Lucas scratched his head. "Uh, Kidd. I can't remember his first name, but he's supposed to be pretty famous."

"I'll run him down," she said. "What're you doing the rest of the day?"

"Talk to Baxter and Ware, if I can. Think about it. Read all the paper. Goddamnit, I wish Wise had run for the border instead of coming in here. We woulda had him in a day."

"Two problems: He wasn't there, and he didn't do it."

"Yeah, yeah. But you know what this does? That guy from Menomonie-this puts his whole theory back in play. A skinny blond guy who looks like some other movie star, not Bruce Willis."

"Edward Fox. The guy in Day of the Jackal."

"Yeah. I'm gonna have to look at it again-get a feel for the guy."

JEFF BAXTER, A thirty-something criminal attorney with reddish-blond hair, a pale Nordic complexion, and a prominent English nose, was leaning against a wall outside a courtroom, reading papers in a green file folder. He saw Lucas coming and raised a hand.

"How's it going?" Lucas asked.

"Slow season. It's all this rain," Baxter said. "Nobody's gonna stick up a 7-Eleven in this weather."

"Right. When's the last time you defended a 7-Eleven guy?"

"I'm talking in theory," Baxter said. He pushed away from the wall. "Is this just a random, friendly encounter, or did you come over looking for me?"

"Look, you're defending Morrie Ware?" Lucas asked.

"Yeah. Your guys just finished throwing the book at him.

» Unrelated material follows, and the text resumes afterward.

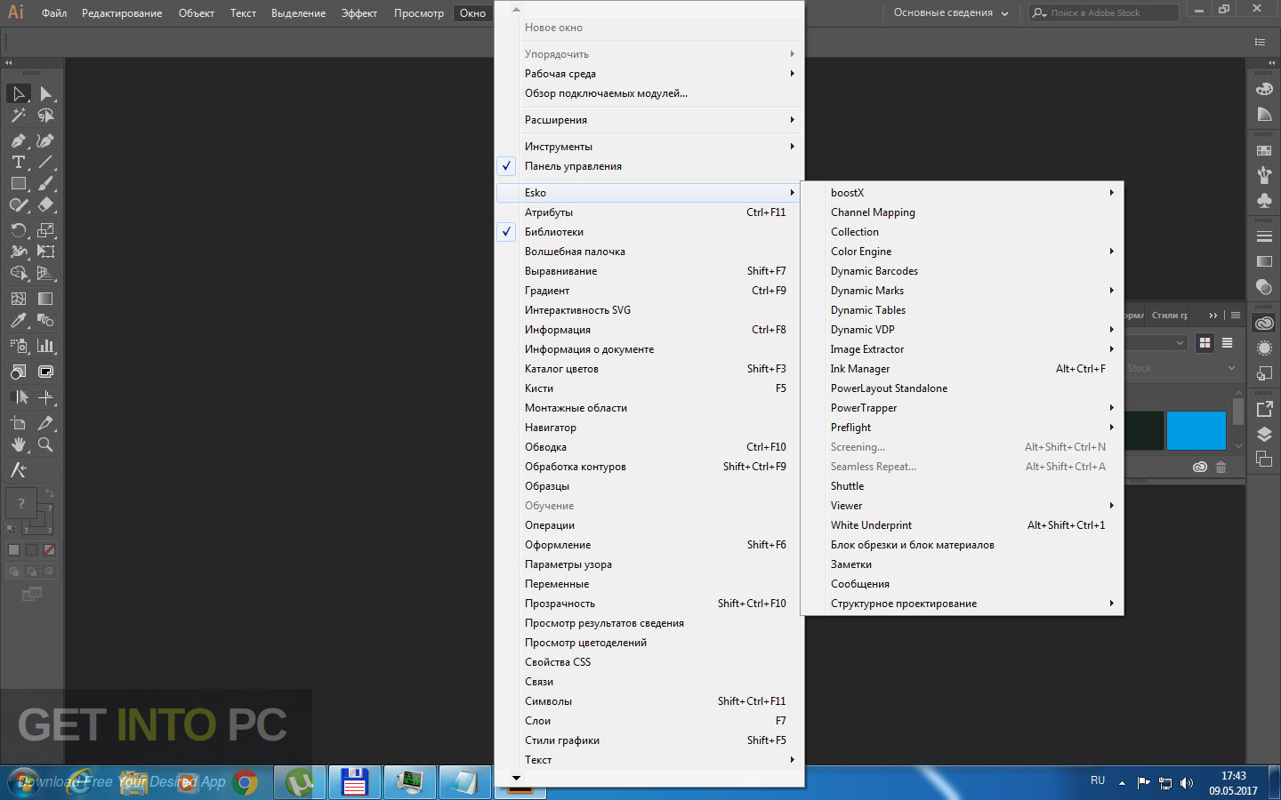Viewport: 1281px width, 800px height.
Task: Click Обзор подключаемых модулей… entry
Action: [606, 93]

I'm not sure how good a case it is." Baxter was a good attorney and could smell the smallest molecules of a possible deal.

"However good it is, it got better in the last couple of hours," Lucas said. "The Dutch cops grabbed Ware's website in Holland, and I suspect it is chock-full of little children playing with their wee-wees."

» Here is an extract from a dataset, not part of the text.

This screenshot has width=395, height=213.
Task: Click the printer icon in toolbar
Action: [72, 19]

"Ah, fuck. You know for sure there're kids?"

"Not yet. The feds are handling that end of it. But Morrie's a scuzzbag, whatever they find."

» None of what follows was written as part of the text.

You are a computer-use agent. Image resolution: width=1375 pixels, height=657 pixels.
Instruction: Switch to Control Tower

"Yeah, well… just between you and me, if I ever caught him standing next to one of my kids, I'd stick a gun in his ear. But he does get a lawyer."

"That's why I'm talking to you," Lucas said. "Ware may be able to help us on another, unrelated case. We'd want somebody to pick his brain… and we can probably deal down the cocaine problem."

"What other case?"

"The Aronson murder."

"The guy in the black coat?" Baxter asked. "I saw his picture."

"Wasn't him," Lucas said, shaking his head. "He came in this morning. Didn't even need an attorney."

Baxter made a farting noise with his mouth.

Lucas grinned. "Yeah, yeah. Anyway, we need to talk to Ware about what he knows about sex freaks in the art community. Since he is one, we thought he might know some more."

"You don't think he's involved…"

Lucas shook his head. "No reason to think so. We're just looking to talk, and we can probably deal on the cocaine."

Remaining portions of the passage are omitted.